- Mamy spotkać się w barku, tam gdzie zawsze - powiedział na antenie TVN24 Czesław Dolecki z Katowic. Mowa o planowanym spotkaniu premiera Donalda Tuska z katowiczaninem, na które panowie umawiają się od czasu ostatniej kampanii wyborczej. Podobno ma do niego dojść dzisiaj w samo południe w stołówce Spółdzielni Socjalnej "Rybka".
- Najważniejsze jest dla mnie, by premier dotrzymał słowa - powiedział w "Poranku TVN24" Czesław Dolecki i dodał, że ma "pewne bolące pretensje" do szefa rządu.
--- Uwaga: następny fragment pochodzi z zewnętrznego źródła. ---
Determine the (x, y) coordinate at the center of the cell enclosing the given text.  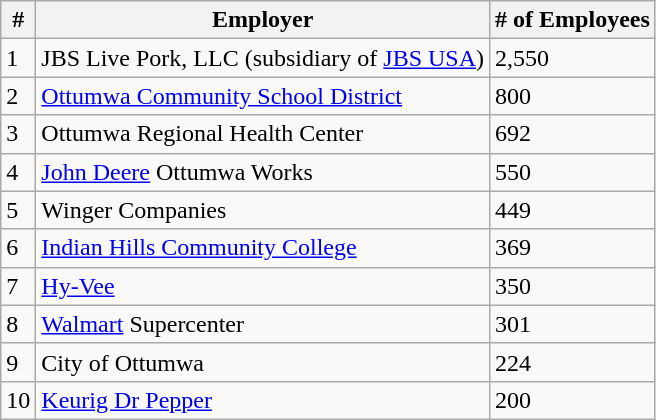
Ottumwa Regional Health Center (263, 134)
800 (573, 96)
224 (573, 362)
6 (18, 248)
301 (573, 324)
2 (18, 96)
1 (18, 58)
8 (18, 324)
449 (573, 210)
200 (573, 400)
John Deere Ottumwa Works (263, 172)
Winger Companies (263, 210)
City of Ottumwa (263, 362)
Ottumwa Community School District (263, 96)
369 (573, 248)
Keurig Dr Pepper (263, 400)
# of Employees (573, 20)
4 (18, 172)
692 (573, 134)
Employer (263, 20)
10 (18, 400)
3 (18, 134)
JBS Live Pork, LLC (subsidiary of JBS USA) (263, 58)
5 (18, 210)
7 (18, 286)
350 (573, 286)
Indian Hills Community College (263, 248)
550 (573, 172)
9 (18, 362)
2,550 (573, 58)
Walmart Supercenter (263, 324)
Hy-Vee (263, 286)
# (18, 20)
Extract the [x, y] coordinate from the center of the cell holding the provided text.  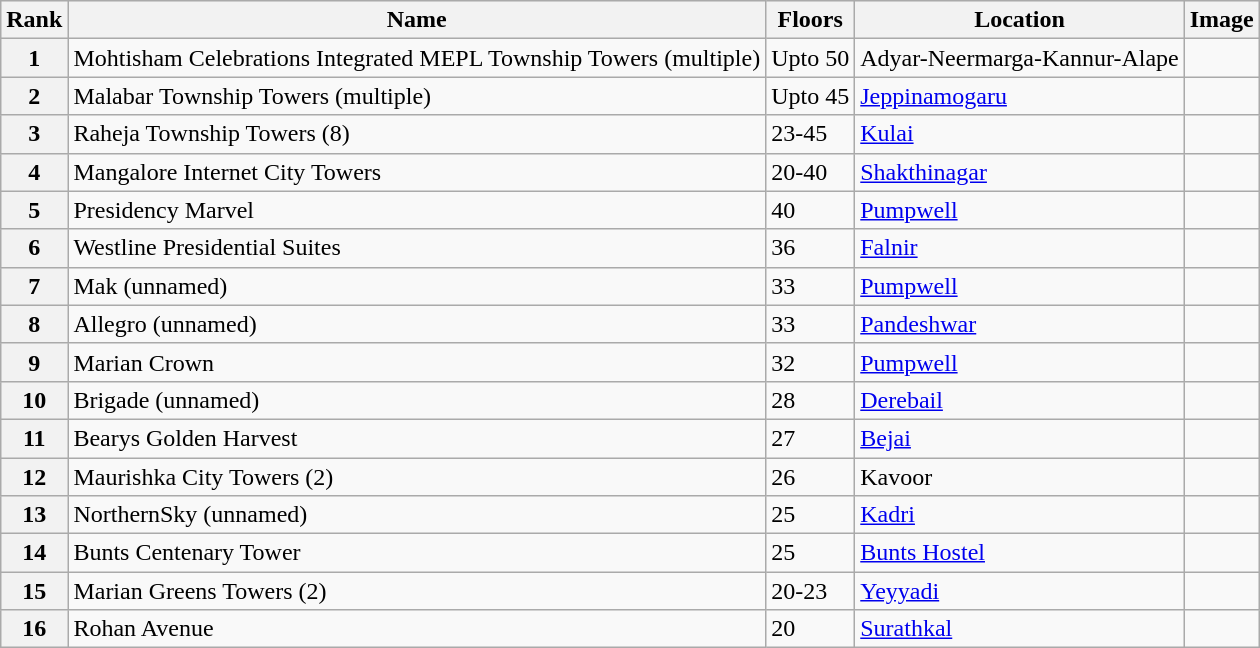
Image [1222, 20]
6 [34, 248]
Westline Presidential Suites [417, 248]
Adyar-Neermarga-Kannur-Alape [1020, 58]
32 [810, 362]
Bunts Hostel [1020, 553]
5 [34, 210]
Upto 50 [810, 58]
NorthernSky (unnamed) [417, 515]
Bunts Centenary Tower [417, 553]
36 [810, 248]
27 [810, 438]
2 [34, 96]
Allegro (unnamed) [417, 324]
Location [1020, 20]
23-45 [810, 134]
10 [34, 400]
15 [34, 591]
Name [417, 20]
Raheja Township Towers (8) [417, 134]
Brigade (unnamed) [417, 400]
Rank [34, 20]
4 [34, 172]
1 [34, 58]
Shakthinagar [1020, 172]
Rohan Avenue [417, 629]
16 [34, 629]
13 [34, 515]
Kavoor [1020, 477]
20-40 [810, 172]
Falnir [1020, 248]
Marian Crown [417, 362]
Derebail [1020, 400]
Bejai [1020, 438]
Bearys Golden Harvest [417, 438]
Malabar Township Towers (multiple) [417, 96]
Surathkal [1020, 629]
Upto 45 [810, 96]
Maurishka City Towers (2) [417, 477]
20-23 [810, 591]
40 [810, 210]
26 [810, 477]
Mohtisham Celebrations Integrated MEPL Township Towers (multiple) [417, 58]
3 [34, 134]
Pandeshwar [1020, 324]
28 [810, 400]
Mangalore Internet City Towers [417, 172]
Mak (unnamed) [417, 286]
Presidency Marvel [417, 210]
20 [810, 629]
Yeyyadi [1020, 591]
Kulai [1020, 134]
7 [34, 286]
9 [34, 362]
11 [34, 438]
Jeppinamogaru [1020, 96]
8 [34, 324]
14 [34, 553]
12 [34, 477]
Marian Greens Towers (2) [417, 591]
Kadri [1020, 515]
Floors [810, 20]
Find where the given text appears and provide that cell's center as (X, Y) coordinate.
Umawiają się od 3 października
Do spotkania Czesława Doleckiego z Donaldem Tuskiem doszło po raz pierwszy, gdy premier na początku października prowadził kampanię wyborczą na Śląsku i odwiedził Katowice. Z tłumu, który otoczył wtedy szefa rządu, słychać było pana Czesława. Tusk zaproponował więc, by spotkali się w ciągu kilku dni na spokojną rozmowę i obiad w pobliskiej stołówce spółdzielni "Rybka".
Do spotkania jednak nie doszło, bo premier wprawdzie pojawił się w stołówce, ale na kilka godzin przed planowanym terminem. Donald Tusk zmienił plany wieczorem poprzedniego dnia ze względu na planowaną demonstrację kibiców.
Później w rozmowie telefonicznej premier i pan Czesław umówili się na obiad 22 października, jednak wtedy też nie udało się panom spotkać. Czy tym razem odbędzie się długo oczekiwana rozmowa?